Liputan6.com, Jakarta – Pemerintah Provinsi Kalimantan Timur (Pemprov Kaltim) berhasil mempertahankan luas tutupan hutan hujan tropis hingga 62 persen dari total luas daratan.
Keberhasilan ini menjadi bukti bahwa hutan tetap dapat bertahan di tengah masifnya kegiatan yang banyak mengambil sumber daya alam sebagai bahan mentah, salah satunya melalui industri ekstraktif.Kepala Bidang Perencanaan dan Pemanfaatan Hutan Dinas Kehutanan Kaltim Susilo Pranoto mengungkapkan, tutupan hutan dijaga berasaskan pada standar nasional, yakni 30 persen.
“Total luas wilayah Kaltim itu sekitar 12,69 juta hektare dan kami konsisten menjaga tutupan hutan jauh di atas standar nasional yang minimal 30 persen,” kata Susilo, mengutip Antara, Selasa (20/1/2026).
Ia juga mengatakan, pemerintah berkomitmen dalam menjaga ekologi yang ada di wilayah Kaltim. Kondisi hutan, kata Susilo, memiliki sebaran yang berkualitas dan masih sangat terjaga di berbagai kabupaten.

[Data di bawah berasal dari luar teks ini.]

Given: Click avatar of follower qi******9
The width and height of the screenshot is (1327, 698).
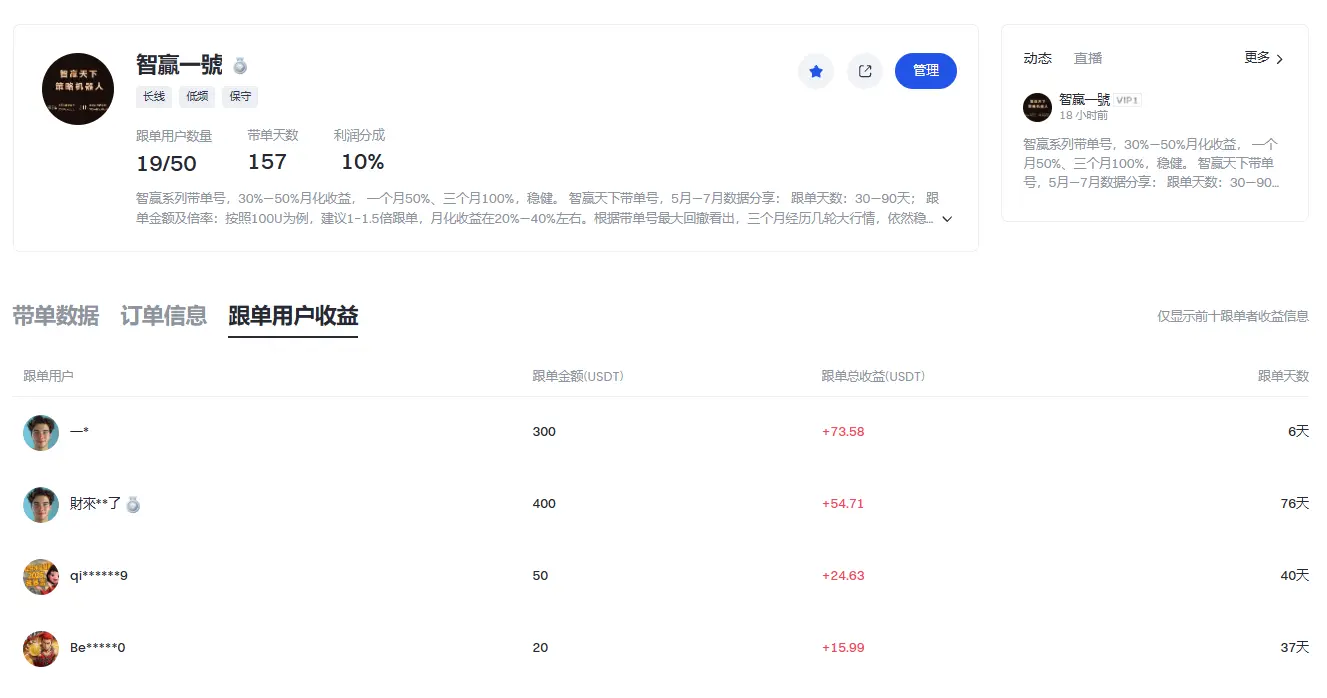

Hal tersebut dapat dilihat pada wilayah Kabupaten Mahakam Ulu yang tercatat sebagai konservasi terbaik, dengan persentase tutupan hutan primer dan sekunder yang mencapai angka 80 persen.
“Selanjutnya, terdapat wilayah lain yang memiliki aktivitas industri padat seperti Kutai Barat dan Kutai Kartanegara, tapi masih mampu mempertahankan tutupan hutan di kisaran 50 persen berkat pengawasan yang ketat,” ucap Susilo.
Berdasarkan data dari Pemerintah Provinsi Kalimantan Timur www.kaltimprov.go.id, pada tahun 2024, persentase deforestasi hutan Kaltim tergolong sangat kecil, yakni sekitar 0,15 – 0,35 persen dari total luas wilayah.
Angka ini menunjukkan tutupan lahan di wilayah Kaltim lebih besar daripada angka deforestasi kawasan hutan.